Actin Assay

The amount of F-actin versus G-actin was measured using the G-actin/F-actin In Vivo Assay kit (Cytoskeleton, Denver, CO), per manufacturer’s protocol as described earlier[37]. Briefly, treated HSV samples were homogenized in 0.25 ml of lysis buffer (50 mM PIPES pH 6.9, 50 mM NaCl, 5 mM MgCl₂ 5 mM EGTA, 5% (v/v) Glycerol, 0.1% Nonidet P40, 0.1% Triton X-100, 0.1% Tween 20, 0.1% 2-mercapto-ethanol, 0.001% Antifoam C, 4 μM Tosyl arginine methyl ester, 15 μM Leupeptin, 10 μM Pepstatin A, 10 mM Benzamidine, 1 mM ATP warmed to 37°C) for 1 min with a mortar and pestle that fit into the 1.5 ml microfuge tube. The lysate (100μL) was centrifuged at 2000 rpm for 5 min at 37°C to pellet unbroken cells.

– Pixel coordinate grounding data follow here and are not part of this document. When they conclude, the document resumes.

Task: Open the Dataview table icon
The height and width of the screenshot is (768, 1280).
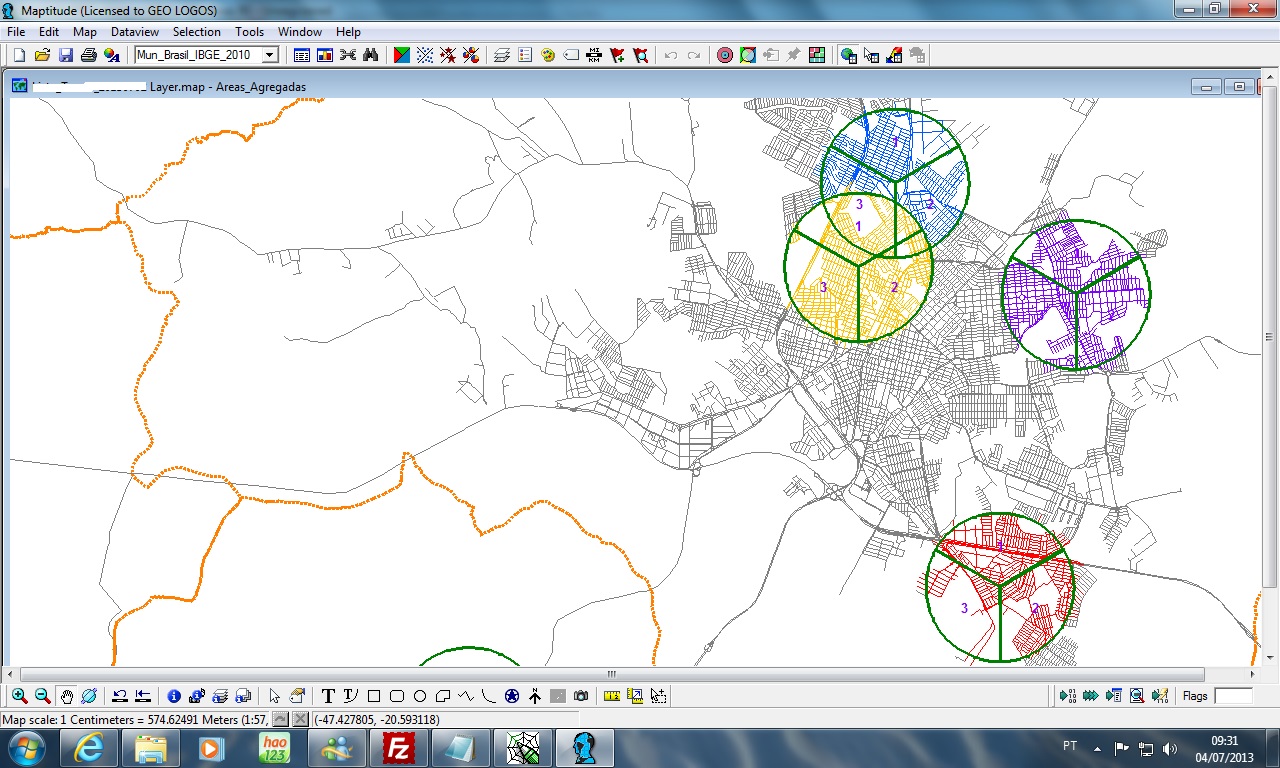Action: pyautogui.click(x=302, y=55)
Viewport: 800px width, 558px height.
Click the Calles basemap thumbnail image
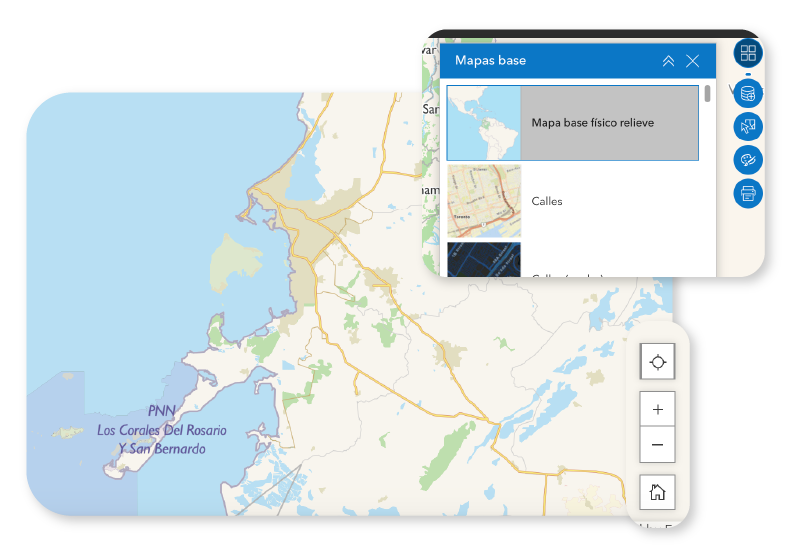click(x=484, y=201)
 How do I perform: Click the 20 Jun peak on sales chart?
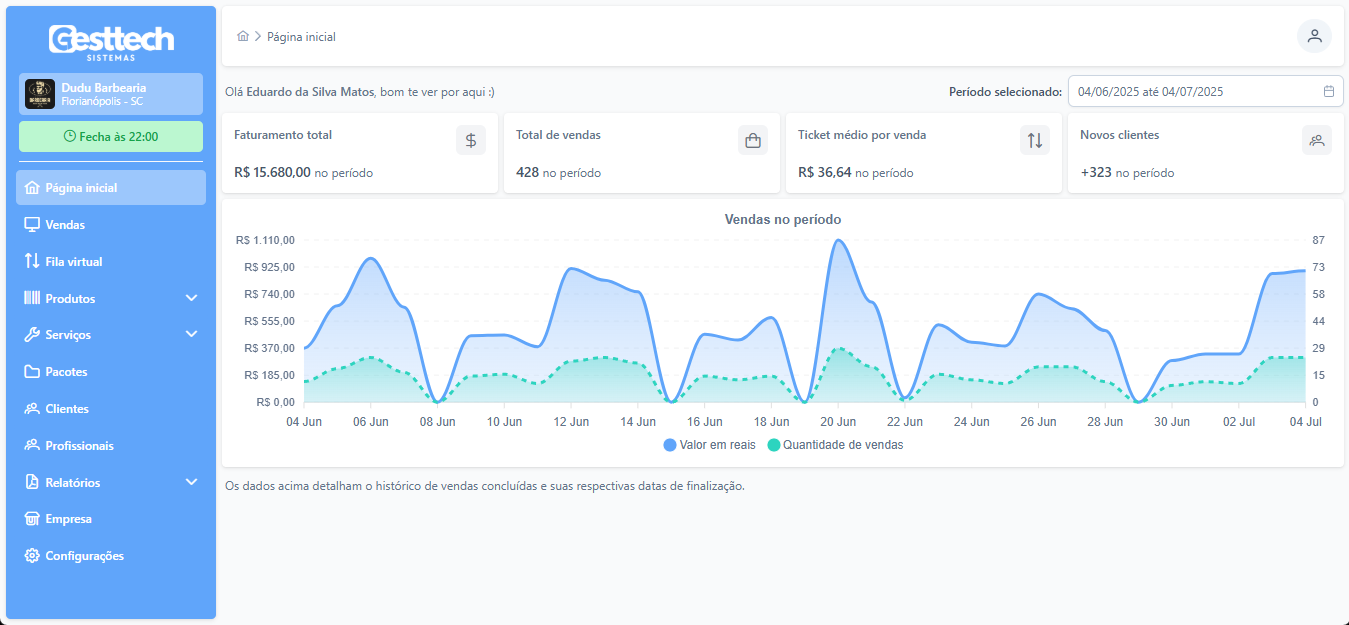[838, 241]
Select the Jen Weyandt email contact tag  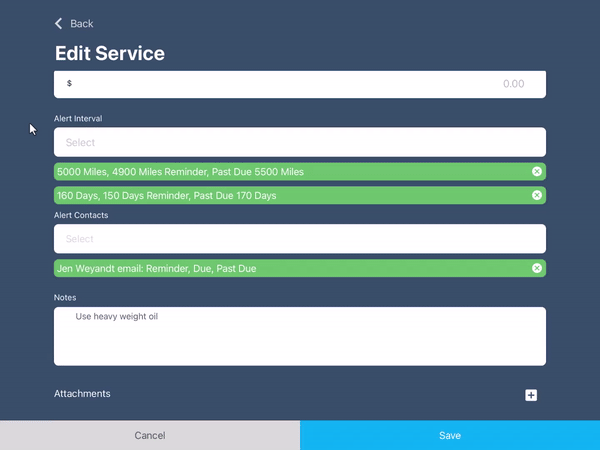click(x=156, y=268)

The supernatants were centrifuged at 100,000 g for 1 hr at 37°C. Supernatants (contains the G-actin) were transferred to pre-cooled tubes and placed on ice. The pellets (contain F-actin) were resuspended in 100μL of ice-cold 10 μM cytochalasin D in deionized water, and F- actin was depolymerized by incubating for 1 hr on ice with mixing every 15 min. Equal volume of supernatants and pellets along with actin standards (50-100ng) were separated on 12% SDS-polyacrylamide gels and transferred to nitrocellulose membrane in 1X TG buffer at 100 volts for 1 hr. The membrane was probed with anti actin antibody(1:1000 dilution cytoskeleton) and the amount of actin in each fraction was quantified comparing to actin standards loaded on the same gel.